= International Time Bureau =

The International Time Bureau (Bureau International de l'Heure, abbreviated BIH), seated at the Paris Observatory, was the international bureau responsible for combining different measurements of Universal Time.
The bureau also played an important role in the research of time keeping and related fields: Earth rotation, reference frames, and atomic time. In 1987 the responsibilities of the bureau were taken over by the International Bureau of Weights and Measures (BIPM) and the International Earth Rotation and Reference Systems Service (IERS).

==History==
The creation of the BIH was decided upon during the 1912 Conférence internationale de l'heure radiotélégraphique. The following year an attempt was made to regulate the international status of the bureau through the creation of an international convention. However, the convention wasn't ratified by its member countries due to the outbreak of World War I. In 1919, after the war, it was decided to make the bureau the executive body of the International Commission of Time, one of the commissions of the then newly founded International Astronomical Union (IAU), which had its headquarters in Paris.

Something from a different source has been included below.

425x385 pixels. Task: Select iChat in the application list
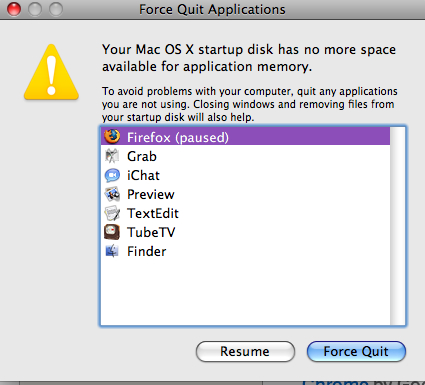click(x=245, y=175)
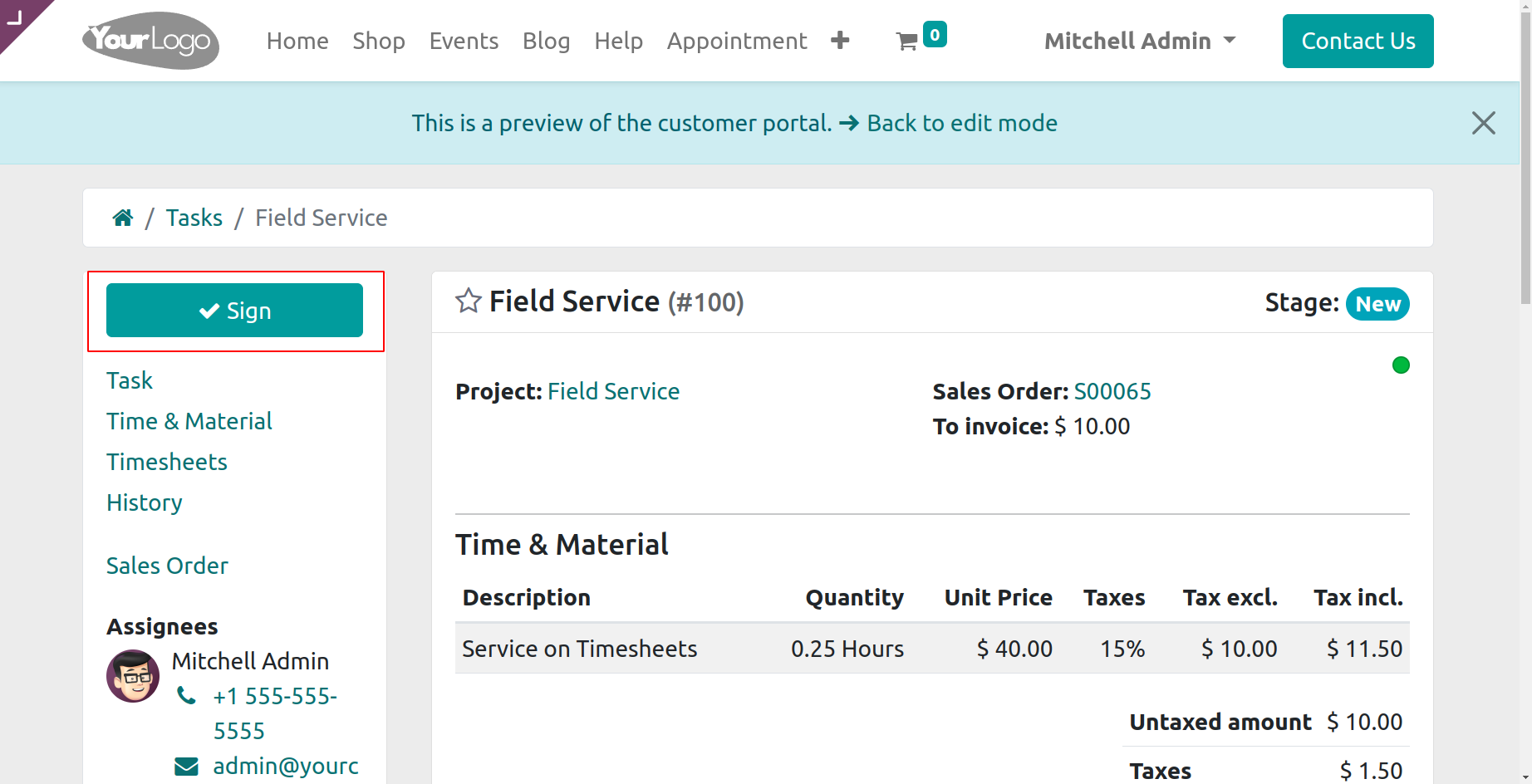Click Tasks in the breadcrumb
The width and height of the screenshot is (1532, 784).
pos(194,218)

Although international in its missions, the BIH was, throughout its history, essentially French in terms of its funding. Until 1966, the director of the Paris Observatory was also the BIH's director. In reality, the BIH's direction was entrusted to a directeur-adjoint (deputy director) or a chef des services du B.I.H. (head of B.I.H. services), i.e, a person in charge of BIH with a title that sometimes varied in the history of BIH. In January 1920, the director of the Paris Observatory, Benjamin Baillaud, delegated BIH's effective management to Guillaume Bigourdan who was in charge of BIH until 1928. Armand Lambert directed BIH from 1928 to 1942. Nicolas Stoyko was BIH's head from 1942 until he retired in 1964. Bernard Guinot, BIH's last director, was in charge from the 1st of October 1964 until the BIH ceased to exist in 1988.

From 1956 until 1987 the BIH was part of the Federation of Astronomical and Geophysical Data Analysis Services (FAGS). In 1987 the bureau's tasks of combining different measurements of Universal Time were taken over by the BIPM. Its tasks related to the correction of time with respect to the celestial reference frame and the Earth's rotation were taken over by the IERS.